In April, a judge sentenced a woman to 15 years in prison for killing eight newborns between 1992 and 1998 and burying them in flower pots on her parents' property. The case came to light in 2005 when the caretaker of the house near the German-Polish border found an infant skeleton in a garden fish tank.

Earlier this month, a teenager scrounging for a frozen pizza at his home in western Germany found the bodies of three infants — his siblings — in the family's deep freezer. The mother was arrested.

Also this month, a 22-year-old-woman was convicted of killing her three newborns by stuffing them into plastic bags. The bodies were discovered in 2007 in cartons in her parents' garage.

Christian Pfeiffer, director of the Criminological Research Institute of Lower Saxony in Hannover, said relentless media coverage to such scandals has helped draw attention to the age-old problem of child abandonment, leading to more outreach programs for troubled new mothers.

"It's one case of the media's fascination with a story actually helping in a desperate situation," he said.

Low birthrate
At the same time, the government is trying to combat the country's low birthrate — one of the lowest in Europe — by increasing funding for family support programs, with overall subsidies worth $103 billion annually. The benefits range from up to three years' paid maternity leave to monthly subsidies of $185 per child through at least age 18.

Some critics have noted that other countries seem to achieve higher birthrates by focusing less on money and more on better support networks for women that help mothers combine study or work with child rearing.

Pfeiffer's institute is collaborating with the government on a new program — Pro Kind — in which young women receive free at-home visits from nurses and social workers during their pregnancies and access to pediatric care after birth.

According to Pfeiffer, more than 200 mothers have participated since the program began two years ago.

A nonprofit organization called Sternipark launched another approach, equipping hospitals across Germany with "baby hatches" that allow mothers to give up their infants anonymously through a slot in the external wall.

A spokeswoman for the Hamburg-based organization said 35 children have been dropped off since 2000 at its three hatches.

Preventing infanticide
Michelle Oberman, a law professor at Santa Clara University in California and co-author of a new book, "When Mothers Kill," said Germany's search for effective ways to prevent infanticide is more progressive than the response in the U.S.
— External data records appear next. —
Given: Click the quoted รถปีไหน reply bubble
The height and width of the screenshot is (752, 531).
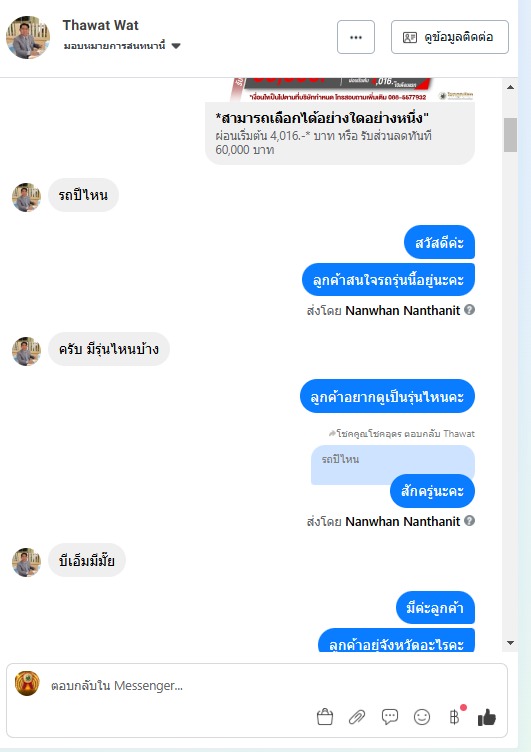Looking at the screenshot, I should coord(392,464).
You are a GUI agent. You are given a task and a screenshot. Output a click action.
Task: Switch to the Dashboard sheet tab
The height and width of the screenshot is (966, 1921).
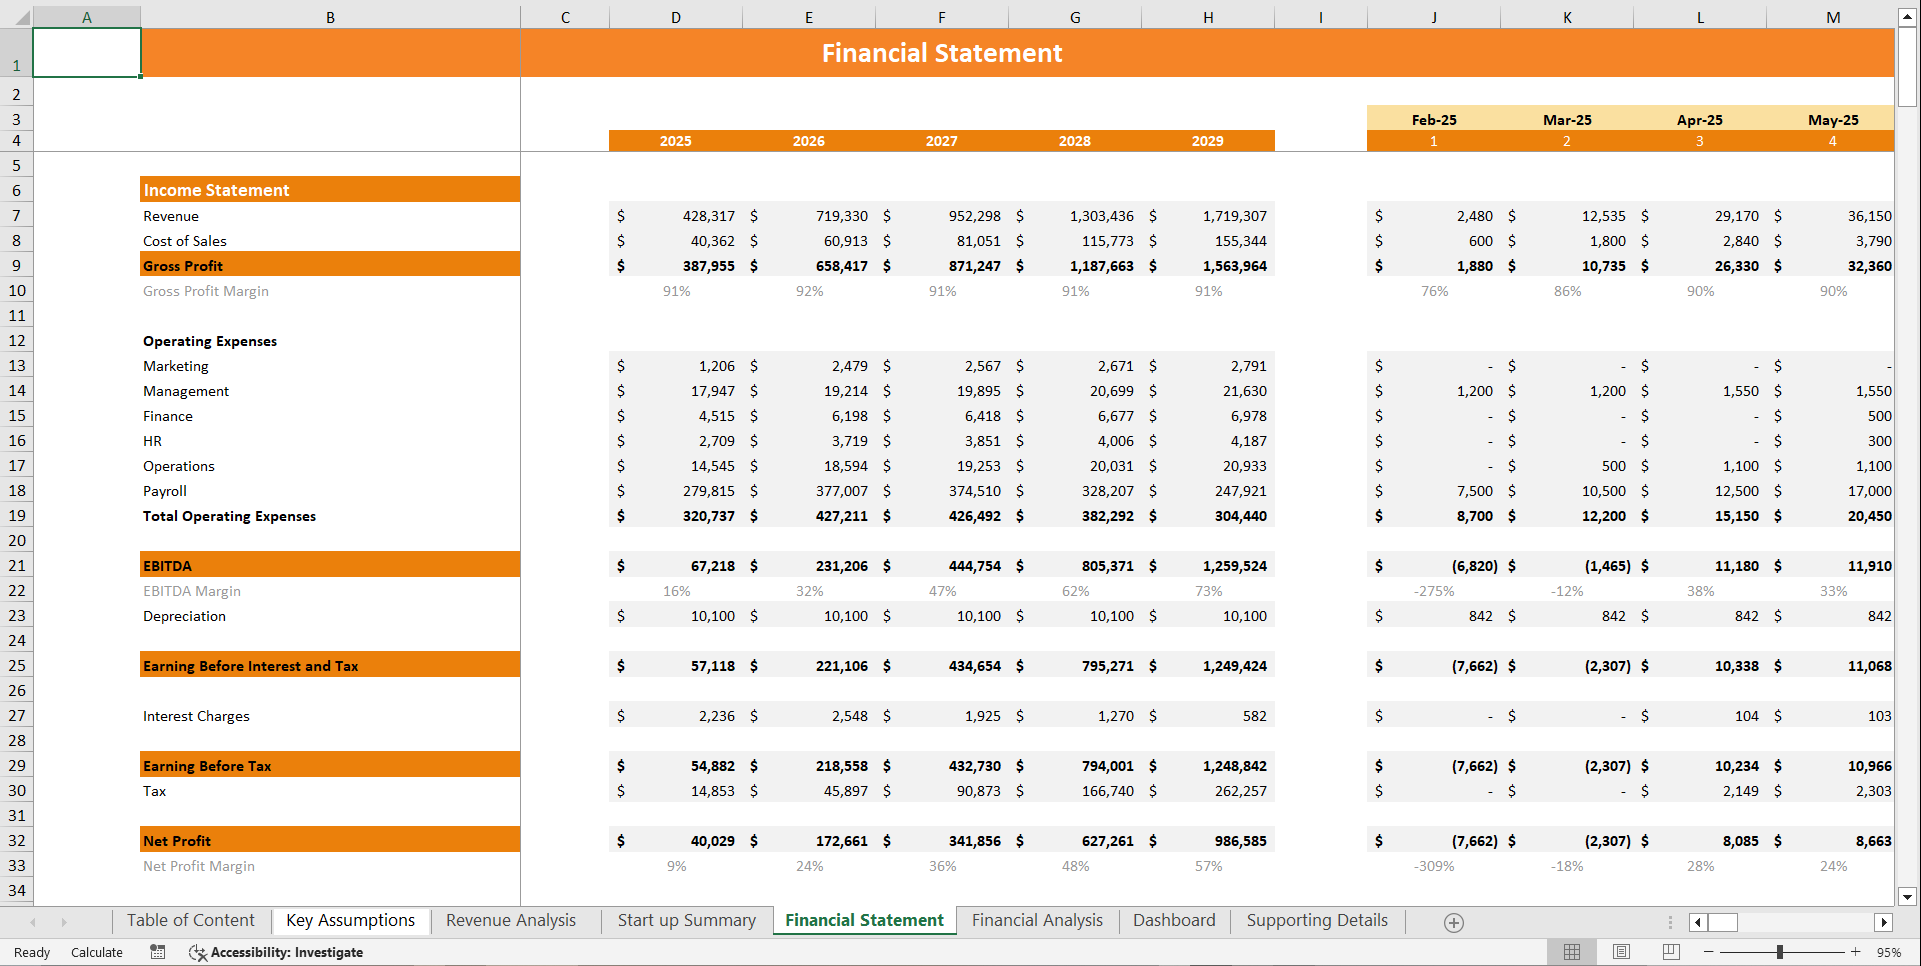coord(1174,920)
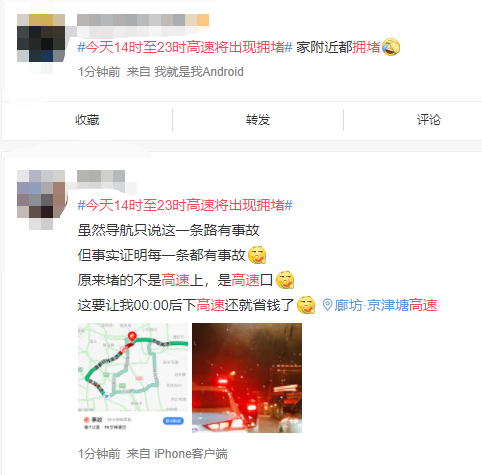Open the first poster's blurred username

pyautogui.click(x=143, y=20)
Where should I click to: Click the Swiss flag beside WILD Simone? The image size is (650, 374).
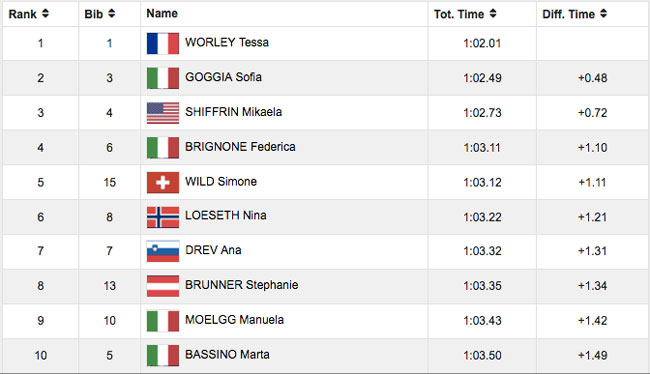point(163,182)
There, said Oberman, the strategy is often to give a guilty mother the longest possible sentence.

"It takes more than just a crazy and pregnant woman to make this happen," Oberman said.

American mothers kill more children each year than German mothers, but Oberman cautioned against relying too heavily on statistics. From abortion laws to health care access, she said the social conditions that drive a mother to kill are too complicated to quantify.

And for every case that makes the headlines in Germany or the U.S., she added, there is no way to know how many remain a secret.